Ramillete espiritual:
El 22 de septiembre
Santo Tomás de Villanueva nació en Fuenllana, en La Mancha, el año 1488. Se trasladó pronto a Villanueva de los Infantes, donde sus padres tenían una rica hacienda. Ya desde niño se vio cuál iba a ser la virtud más querida de Tomás: la caridad. Cuando en casa lo encontraba todo cerrado, se desprendía de sus vestidos para dárselos a los pobres, o echaba mano de los pollos del corral. De sus padres lo había aprendido.
Le enviaron a estudiar a los mejores centros de entonces, Alcalá y Salamanca. Estudió con ahínco. Se graduó de bachiller en artes y de licenciado en teología. Pronto fue admirado como extraordinario profesor.
Pero a él le tiraba más el hábito monacal que la muceta de profesor. Entró en la Orden de San Agustín el año 1517. Podemos decir que recogió el hábito agustiniano que ese mismo año abandonaba Lutero.
Ya tenemos en acción al orador sagrado, claro y preciso, más preocupado de infundir la virtud que de entretenerse en cuestiones complicadas. Tenía una palabra que iluminaba e inflamaba a la vez, llena de vida. Hablaba con libertad apostólica, sin preocuparse si podía no gustar. Como cuando arremete contra la crueldad de las corridas de toros.
Carlos V le tenía en suma estima, le hizo su predicador y consejero y consiguió para él el arzobispado de Valencia. Allá se dirigió Tomás, sin más bagaje que la Biblia. Al verle tan pobre, el cabildo le regaló cuatro mil ducados, que él entregó al hospital de la ciudad.
Empezó sin demora el más puro programa de reforma. No como Lutero en Alemania, desencadenando las pasiones y revolviéndose violentamente contra todo lo que no le gustaba, sino viviendo austeramente, predicando la virtud sin descanso, reformando el clero y toda la sociedad.

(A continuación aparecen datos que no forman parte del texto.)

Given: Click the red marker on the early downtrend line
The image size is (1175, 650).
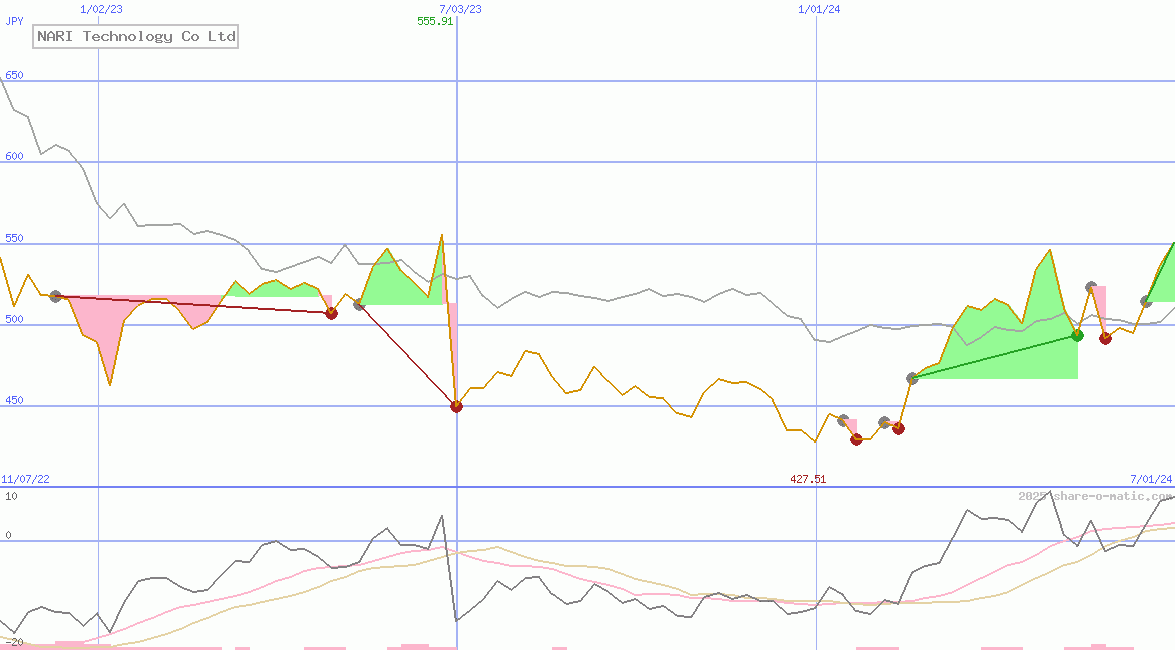Looking at the screenshot, I should [330, 313].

Llamaba la atención la vida del arzobispo. Muchas horas de oración. Vida de austeridad y caridad. Es decir, muy exigente consigo mismo, muy comprensivo con los demás. Ha sido llamado con razón el arzobispo limosnero.
Triste estaba un sastre de Valencia porque no podía dotar como quisiera a una hija que iba a casarse. Le insistieron que acudiera al arzobispo porque era muy caritativo. Pero él no quería acudir, pues lo creía tacaño.
Tanto le insistieron que al final acudió. - ¿Cuánto necesitas? le preguntó el arzobispo. -Cincuenta ducados, señor. Y le entregó cien. Antes de despedirse, le decía: Un día me criticaste porque no acepté una prenda por unos maravedises. Con estos ahorros puedo prestar ayudas después.
Se le acercaba la hora de la muerte al santo arzobispo. Reunió todo el dinero que aún no había distribuido y lo repartió entre todos los pobres de la ciudad. Luego llamó junto a su lecho a todos los empleados y les fue dando sus pobres enseres. Se quedó sin sillas y sin mesas.
Un empleado faltaba, y todos se olvidaron, menos él. Lo mandó llamar y le dijo con ternura: "Hijo mío, todo ha sido repartido ya. Pero aún me queda una cosa: la cama donde estoy. Te la entrego y todos son testigos. Y ahora que es tuya ¿me la prestas, por favor, para morir?".
Era la coronación de toda una vida dedicada a la caridad. Había buscado solución para niños expósitos y para el sustento de sus nodrizas. Se había preocupado de la creación de un cuerpo de médicos y cirujanos que asistiesen a los miserables que vivían abandonados de todos. Había fundado también un colegio para la adecuada educación de los futuros sacerdotes.
Desprendido de todo, pasó al gozo de su Señor. Era el año 1555.